Saturday, September 20, 2014

Responding to Shared Pain

It's been a little while since I posted on here.  The idea I want to talk about is one that has recently been driven home with such force that I couldn't entirely find the words or the strength to express it, but it is one that I believe is worthy of being said and emphasized.  So, diving in...Here we go.

On August 27th my cousin Don was in a very serious car accident.  I will spare the details because I know my family has seen them repeated ad nauseam on the internet, in person, over the phone, etc.   He hit a semi and was very severely injured.  He had to have brain surgery and leg surgery that same day while many of us sat in the waiting room trying to let the events of that morning process through our minds and hearts.  People flew into action, whether donating money, or starting facebook groups with support and prayer, or even just bringing in food--everybody was onboard.  This was good, this was encouraging, and I know it has helped to see people from all over the country praying for him and our family.

It's hard to describe with accuracy the bond between my cousins and I.  It's often a flexible word meaning anything from your best friend and playmate growing up to someone you may have only met once in your life.  In our case, it is definitely a case of the former.  Our group of cousins has been extremely close and for that reason this event struck a deep chord with all of us.

I don't share this account looking to drum up more support for a cause, or even to try to evoke some kind of sympathetic gesture from anybody.  I simply have been learning recently that there is a major difference between facing your individual level of pain (i.e. chronic illness) and facing pain that is so major it sends shockwaves out to an entire group of people simultaneously.  There can be a tendency to think that your own pain only affects you (even though we've already discussed how that is not entirely true) but there is no denying the impact that an event like this has on many people.

It's not always easy to find a way to help in situations like this when you already feel so weak to begin with.  When the people closer to the situation seem stronger than you are, and more able to control their emotions and face daily life, you might wonder if there is something wrong with you.  "Why can they get it together and I'm still crying?"  "Why can't I just trust God and go back to my routine without wondering about it all the time?"
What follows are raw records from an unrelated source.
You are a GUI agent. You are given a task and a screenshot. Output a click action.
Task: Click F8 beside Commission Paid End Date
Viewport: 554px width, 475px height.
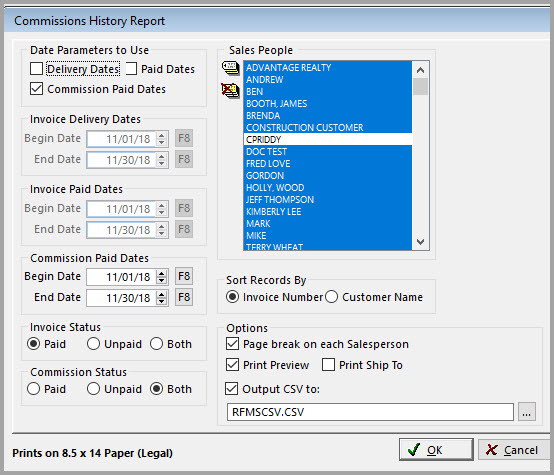184,297
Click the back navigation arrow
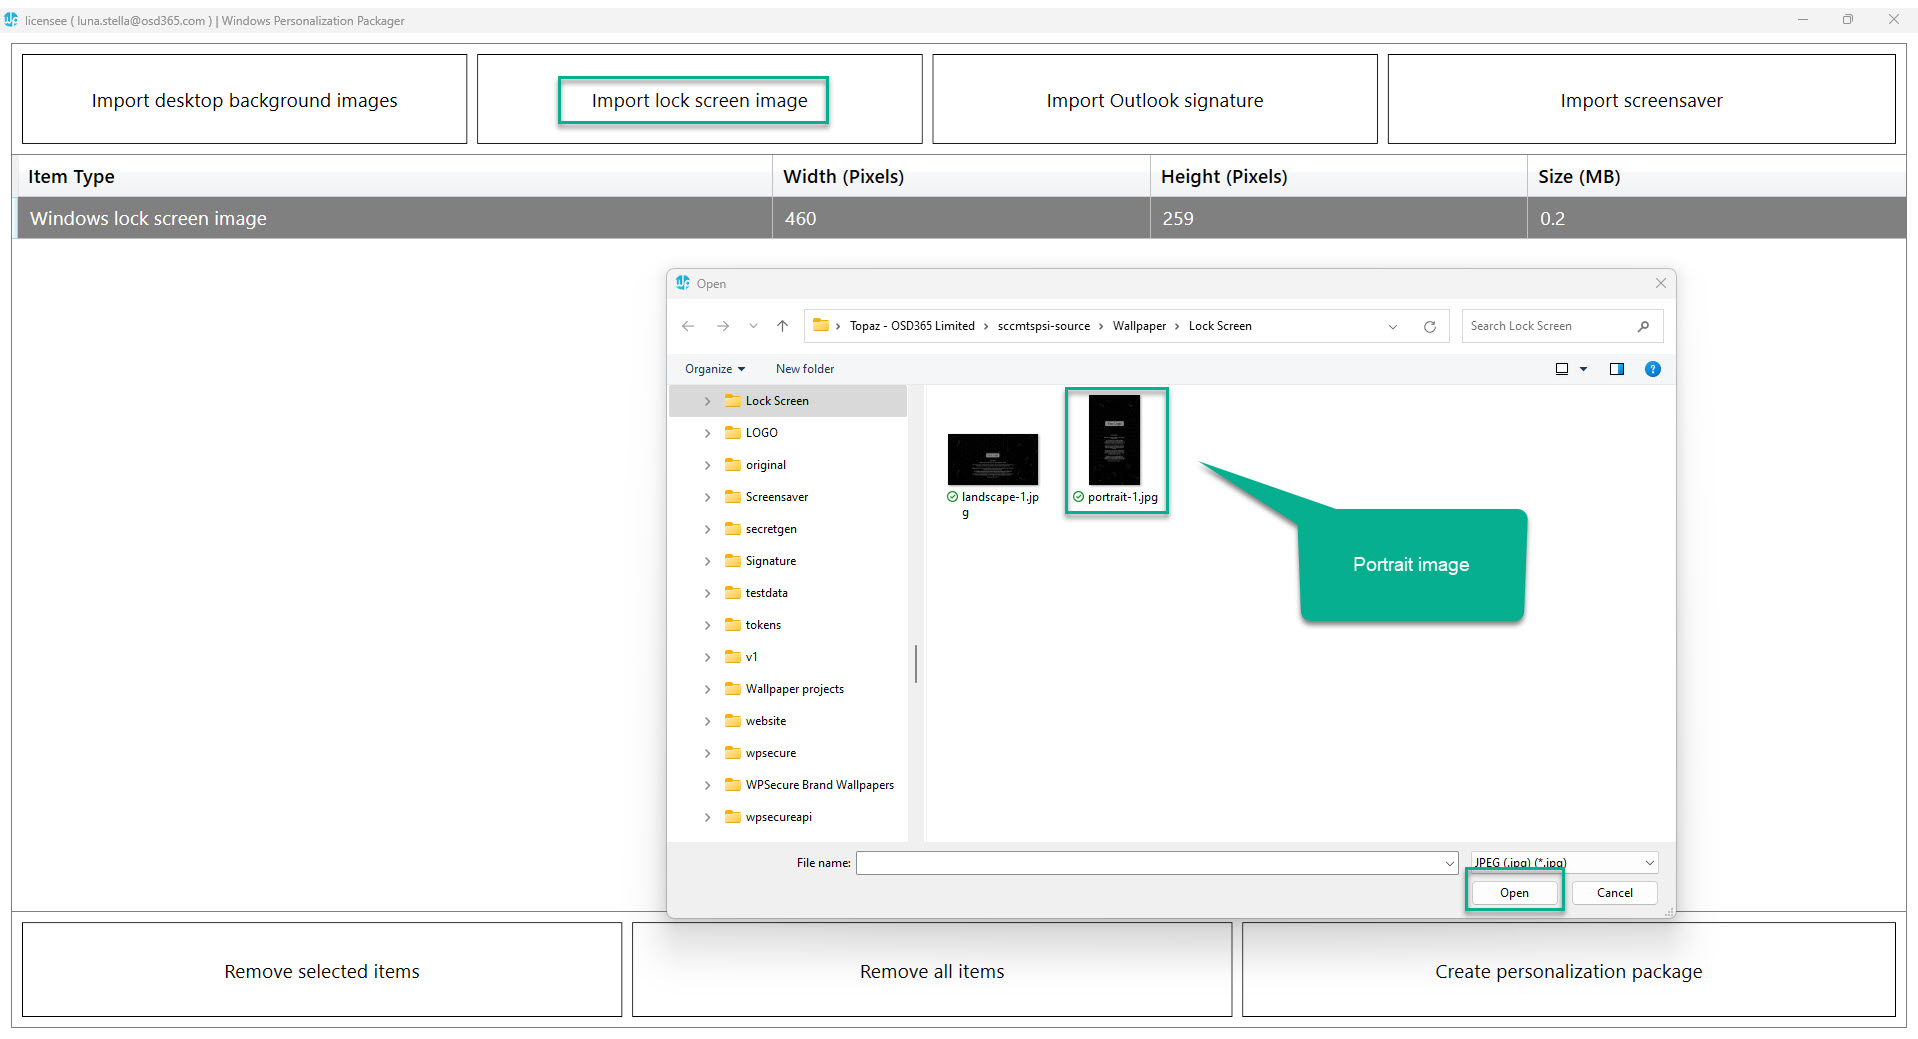Image resolution: width=1918 pixels, height=1039 pixels. [x=687, y=325]
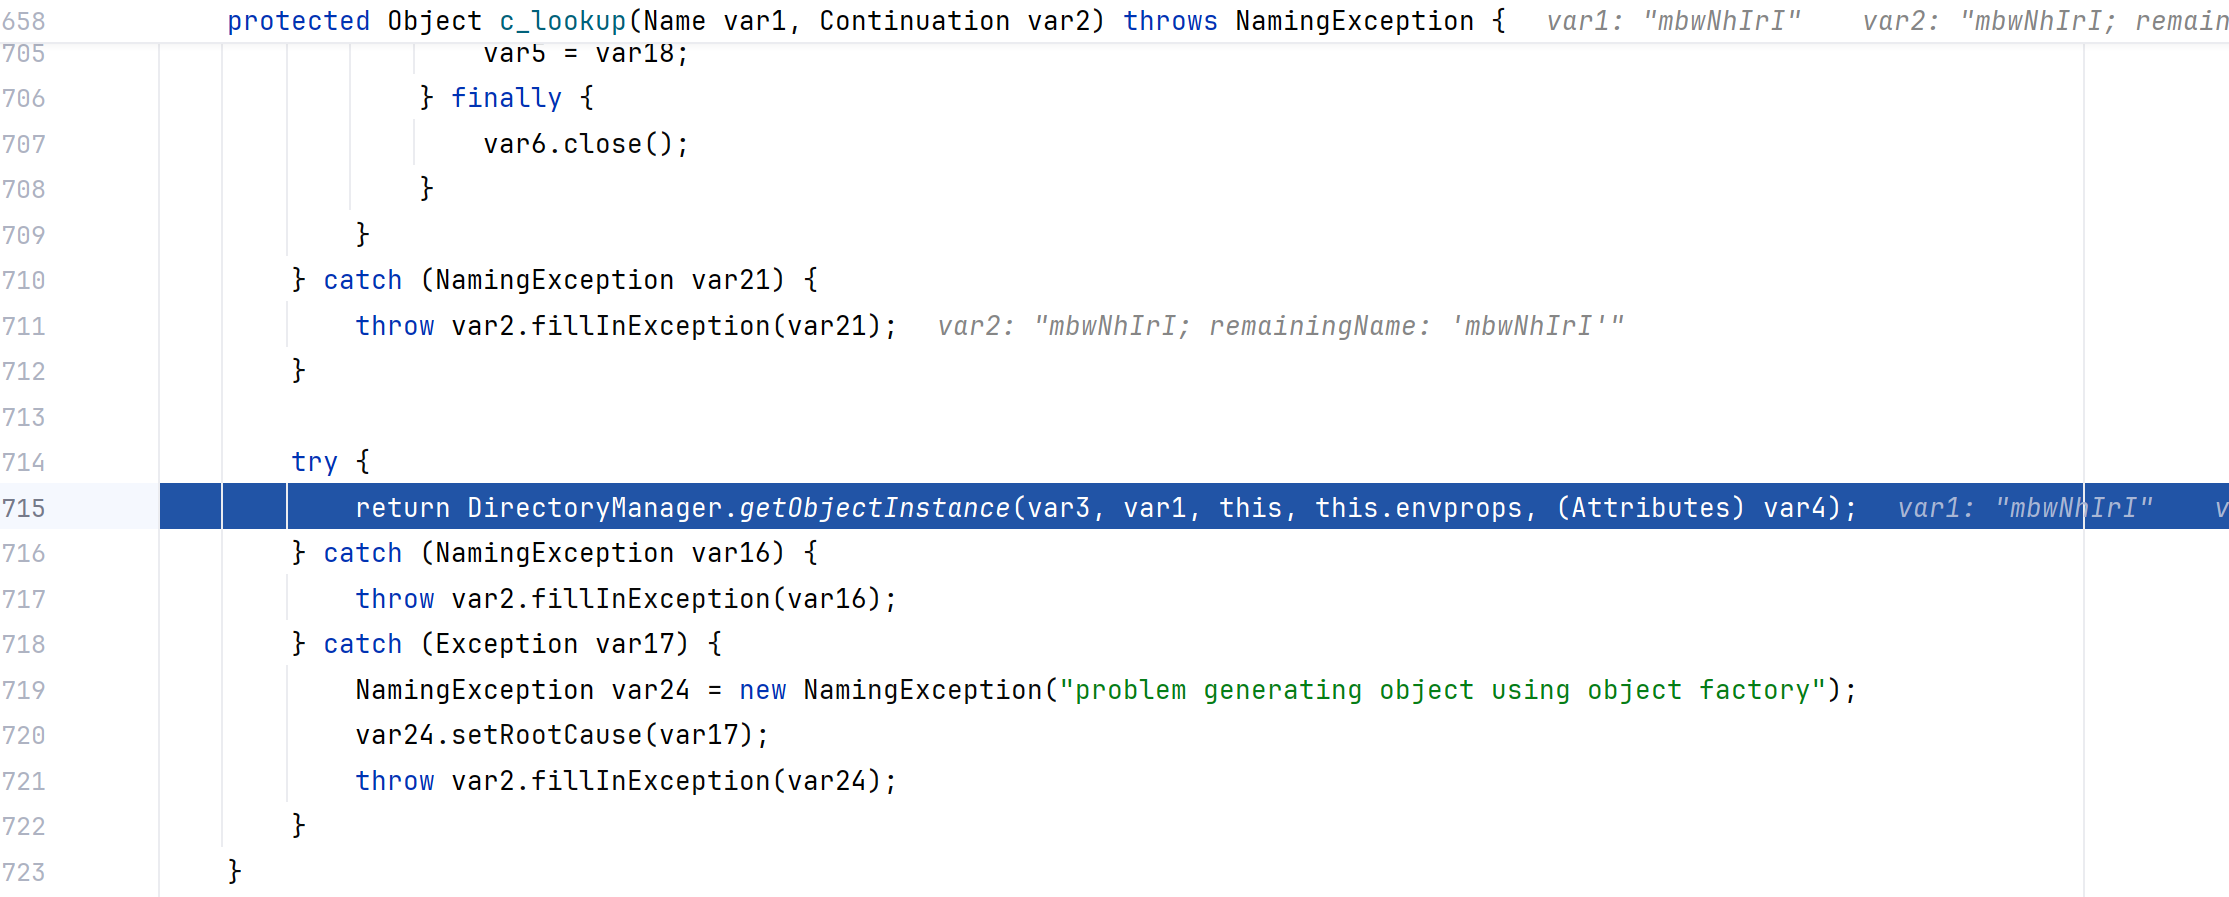Click line number 711 in gutter
Image resolution: width=2229 pixels, height=897 pixels.
(24, 326)
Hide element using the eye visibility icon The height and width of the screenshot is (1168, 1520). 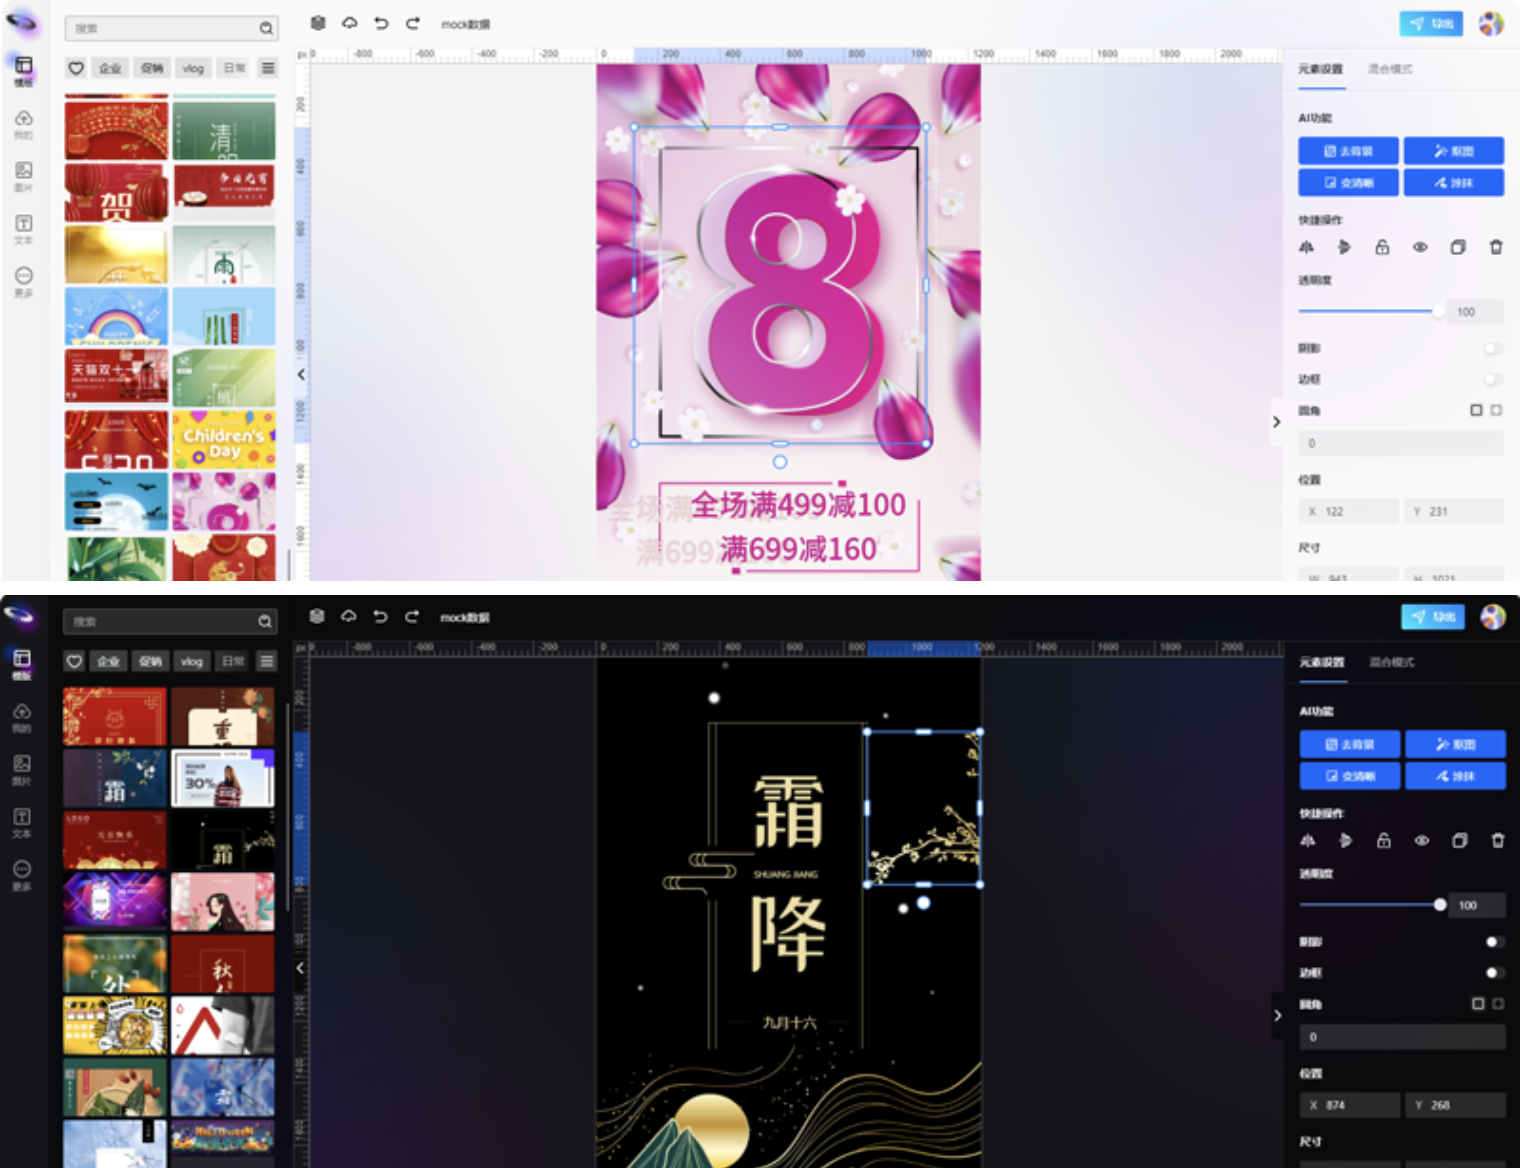tap(1420, 246)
What God has been showing me these past few weeks is that having a chronic illness doesn't mean you're the only person in the room struggling with something big.  And while facing that at the same time as a family crisis may add another level of challenge, it doesn't mean that you can't be used of God to comfort other people or simply just be available for them.  There is so much of living with fibro that means "you can't" but in this case, living with fibro means sometimes you can walk into this kind of situation and hold someone who's crying and feel enough of their pain to grieve with them, or share enough of the heartache that you are a safe person to be honest with.

Trying to go through life with your pain and sensitivity meters set about 50 levels higher than normal is often a very frustrating way to live, but every once in a while God gives glimpses of ways in which it is not roadblock, but a gift.  When everyone around you is suddenly facing immeasurable pain and questions, you get the chance to set aside your daily pain and focus intently on reminding them who your Savior is.  That is an awesome thing, and I think that is something I may have been much less ready to do had I not already been forced to slow down and do that to some extent to myself on a daily basis.

A side note: whether you have fibro or not, it is not a bad thing to set aside yourself for a while and enter into someone else's pain for a bit.  The Body of Christ possesses an amazing strength in its inter-connections, primarily because of the connection starting with Christ.  We lose a lot when we get so absorbed into our own routines and concerns that we only care about others when we're with them.  Also, cliches are not always helpful.  Sometimes it's hard to say the truth without it sounding cliched, but grasping for something out of the cultural tragedy box is only as helpful as the depth of the relationship.

Also, horror stories?  Why do people feel inclined to share horror stories?  If you've truly been through something like this, you have enough common ground to know you don't have to prove it by giving graphic details of other people's hospital stays...  and if you haven't, you really don't have to search for it that way... :P  Ok, that's all I have, I apologize in advance if this post makes no sense, but I felt compelled to share something and my mind and heart haven't finished the processing time yet, so it may be entirely jumbled.  We do appreciate your continuing prayers as Don hopefully moves to a Rehabilitation Hospital on Monday.  He is doing infinitely better than the doctors gave any chance to hope.  For that and for all of this pain we praise God.